Enquête publique sur le PLU : notre contribution pour protéger les Murs-à-pêches

Hélas, trois fois hélas, tout en soulignant le nombre « exceptionnel » d’observations recensées, dont une part importante (21% des remarques) concernait ce secteur qui ne représente pourtant qu’une très petite partie de la ville, le rapport du commissaire-enquêteur épouse entièrement le point de vue des promoteurs du projet Bouygues : « il faut reconnaître que depuis de nombreuses années le site n’est plus aussi bucolique que l’affirment ses défenseurs… Les murs en lisière sont visibles de l’extérieur et on peut constater leur état de délabrement. Une remise en état est effectivement souhaitable mais nécessite des financements. Le projet de cette construction de 83 logements a dans ce sens ». Si le même raisonnement avait été tenu à propos des autres parcelles, le secteur serait couvert de logements nécessaires… pour financer la restauration des murs! Comme s’il n’existait pas d’autres sources de financement! Comme si les logements ne pouvaient pas être construits ailleurs que sur des sols naturels!  Et comme si le paysage des Murs-à-pêches pouvait s’accommoder de ces constructions de logements sans être dénaturé!
Le comble est que le commissaire-enquêteur souligne par ailleurs que le taux d’espace vert par habitant à Montreuil, qui est de 5,8M2 par habitant, est « très faible et très loin des 10m2 souhaités par le SDRIF. Ce n’est pas artificialiser 1 hectare de terres naturelles en plus qui va faire croître ce taux.
Autre paradoxe, l’idée défendue par les promoteurs du projet selon laquelle il faudrait réintroduire de la puissance publique pour éviter la « privatisation des parcelles par des associations ». Entre une prétendue « privatisation » par des associations qui font en réalité vivre ce patrimoine depuis des années, et une privatisation bien réelle par la construction par Bouygues de logements individuels accessibles à la propriété (même s’il y aura un peu de logement social), nous savons faire la part des choses. Et nous continuons d’espérer que notre municipalité saura enfin trouver une solution de compromis susceptible de contenter les partisans de la réhabilitation de l’usine et les défenseurs du patrimoine naturel et historique de Montreuil.

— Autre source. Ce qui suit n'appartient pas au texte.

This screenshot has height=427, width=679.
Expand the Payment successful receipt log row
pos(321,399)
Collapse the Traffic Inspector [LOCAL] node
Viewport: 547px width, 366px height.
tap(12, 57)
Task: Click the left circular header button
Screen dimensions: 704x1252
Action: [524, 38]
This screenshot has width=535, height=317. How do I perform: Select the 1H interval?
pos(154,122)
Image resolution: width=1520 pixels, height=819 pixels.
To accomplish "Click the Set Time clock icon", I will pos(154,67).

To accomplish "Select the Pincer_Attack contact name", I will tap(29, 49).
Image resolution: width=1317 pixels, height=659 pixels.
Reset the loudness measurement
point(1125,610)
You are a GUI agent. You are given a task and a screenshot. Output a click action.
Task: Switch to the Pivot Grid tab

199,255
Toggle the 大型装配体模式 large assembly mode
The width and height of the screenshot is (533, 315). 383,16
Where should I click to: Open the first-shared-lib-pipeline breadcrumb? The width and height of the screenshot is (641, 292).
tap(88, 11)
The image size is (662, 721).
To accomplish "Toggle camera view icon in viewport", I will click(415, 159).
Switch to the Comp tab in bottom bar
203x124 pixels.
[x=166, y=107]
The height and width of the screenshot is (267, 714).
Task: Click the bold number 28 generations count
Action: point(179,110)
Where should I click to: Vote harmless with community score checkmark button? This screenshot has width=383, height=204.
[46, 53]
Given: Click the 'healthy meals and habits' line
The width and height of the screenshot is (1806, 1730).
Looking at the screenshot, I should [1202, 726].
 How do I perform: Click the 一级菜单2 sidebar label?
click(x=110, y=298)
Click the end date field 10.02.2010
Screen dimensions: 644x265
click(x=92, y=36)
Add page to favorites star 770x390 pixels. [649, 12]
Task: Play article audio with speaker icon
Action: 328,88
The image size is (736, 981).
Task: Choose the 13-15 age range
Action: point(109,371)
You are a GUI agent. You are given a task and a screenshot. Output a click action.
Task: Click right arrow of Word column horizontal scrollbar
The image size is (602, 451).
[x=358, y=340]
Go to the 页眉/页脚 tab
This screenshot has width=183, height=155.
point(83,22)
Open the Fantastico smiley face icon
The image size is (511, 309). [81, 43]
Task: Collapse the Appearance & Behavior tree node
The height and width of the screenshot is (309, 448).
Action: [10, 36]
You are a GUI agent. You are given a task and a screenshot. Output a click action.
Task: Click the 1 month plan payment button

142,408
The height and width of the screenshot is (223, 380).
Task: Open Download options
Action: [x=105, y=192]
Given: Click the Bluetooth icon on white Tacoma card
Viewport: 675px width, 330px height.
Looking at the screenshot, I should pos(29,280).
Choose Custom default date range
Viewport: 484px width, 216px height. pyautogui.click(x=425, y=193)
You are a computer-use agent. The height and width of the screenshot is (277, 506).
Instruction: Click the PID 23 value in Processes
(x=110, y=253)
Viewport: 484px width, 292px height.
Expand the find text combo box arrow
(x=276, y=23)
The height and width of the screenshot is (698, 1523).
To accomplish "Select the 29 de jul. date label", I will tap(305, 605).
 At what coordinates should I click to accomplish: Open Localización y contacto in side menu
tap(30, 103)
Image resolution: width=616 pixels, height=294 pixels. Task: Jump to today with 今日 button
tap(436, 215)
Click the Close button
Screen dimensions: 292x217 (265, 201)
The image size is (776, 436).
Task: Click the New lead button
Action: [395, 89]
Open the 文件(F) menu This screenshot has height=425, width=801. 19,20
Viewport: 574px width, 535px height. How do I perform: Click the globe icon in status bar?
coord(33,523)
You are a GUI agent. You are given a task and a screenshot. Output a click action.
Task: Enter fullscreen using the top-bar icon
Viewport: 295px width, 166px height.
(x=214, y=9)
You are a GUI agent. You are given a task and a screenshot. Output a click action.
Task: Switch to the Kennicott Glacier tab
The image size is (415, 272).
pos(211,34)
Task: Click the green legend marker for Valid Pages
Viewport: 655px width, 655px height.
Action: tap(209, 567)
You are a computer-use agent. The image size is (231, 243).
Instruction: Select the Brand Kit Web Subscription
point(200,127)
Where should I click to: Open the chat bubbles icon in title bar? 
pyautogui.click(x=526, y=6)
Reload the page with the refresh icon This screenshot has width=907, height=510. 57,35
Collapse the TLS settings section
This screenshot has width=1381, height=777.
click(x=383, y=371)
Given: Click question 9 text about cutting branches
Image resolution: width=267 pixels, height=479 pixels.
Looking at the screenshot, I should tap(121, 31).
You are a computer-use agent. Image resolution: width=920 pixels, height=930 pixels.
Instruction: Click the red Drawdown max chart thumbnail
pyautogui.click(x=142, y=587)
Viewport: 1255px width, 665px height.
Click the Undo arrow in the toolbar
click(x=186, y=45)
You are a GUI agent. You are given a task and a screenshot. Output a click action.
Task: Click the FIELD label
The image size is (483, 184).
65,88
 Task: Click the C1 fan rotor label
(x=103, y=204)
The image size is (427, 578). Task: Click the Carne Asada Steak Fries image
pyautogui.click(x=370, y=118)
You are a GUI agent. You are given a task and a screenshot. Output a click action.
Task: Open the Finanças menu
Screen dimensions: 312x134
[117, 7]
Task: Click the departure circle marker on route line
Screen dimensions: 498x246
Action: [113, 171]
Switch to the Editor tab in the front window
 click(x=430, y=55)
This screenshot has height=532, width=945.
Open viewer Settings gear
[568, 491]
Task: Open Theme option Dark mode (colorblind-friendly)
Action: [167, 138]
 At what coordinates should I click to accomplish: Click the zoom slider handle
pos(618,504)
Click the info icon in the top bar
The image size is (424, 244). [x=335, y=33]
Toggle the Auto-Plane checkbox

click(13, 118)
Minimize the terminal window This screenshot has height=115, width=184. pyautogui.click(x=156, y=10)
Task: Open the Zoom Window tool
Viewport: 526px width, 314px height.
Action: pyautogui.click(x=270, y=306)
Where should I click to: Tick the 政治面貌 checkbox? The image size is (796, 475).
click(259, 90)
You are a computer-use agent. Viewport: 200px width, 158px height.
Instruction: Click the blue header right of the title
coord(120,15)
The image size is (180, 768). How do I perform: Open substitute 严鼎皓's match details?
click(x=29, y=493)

Nous donnons rendez-vous aux personnes qui souhaitent découvrir ce patrimoine et comprendre ces projets dimanche 16 septembre à 14h devant l’usine EIF rue Pierre de Montreuil

P.S. Dans un précédent article, nous dénoncions le fait que de profondes tranchées aient été réalisées sur les parcelles à l’est de l’usine EIF, qui ont contribué à l’effondrement de certains murs. Nous avons appris indirectement qu’elles ont été creusées pour éviter … une ZAD. Nous condamnons fermement ces méthodes :

Murs-à-Pêches : halte au massacre!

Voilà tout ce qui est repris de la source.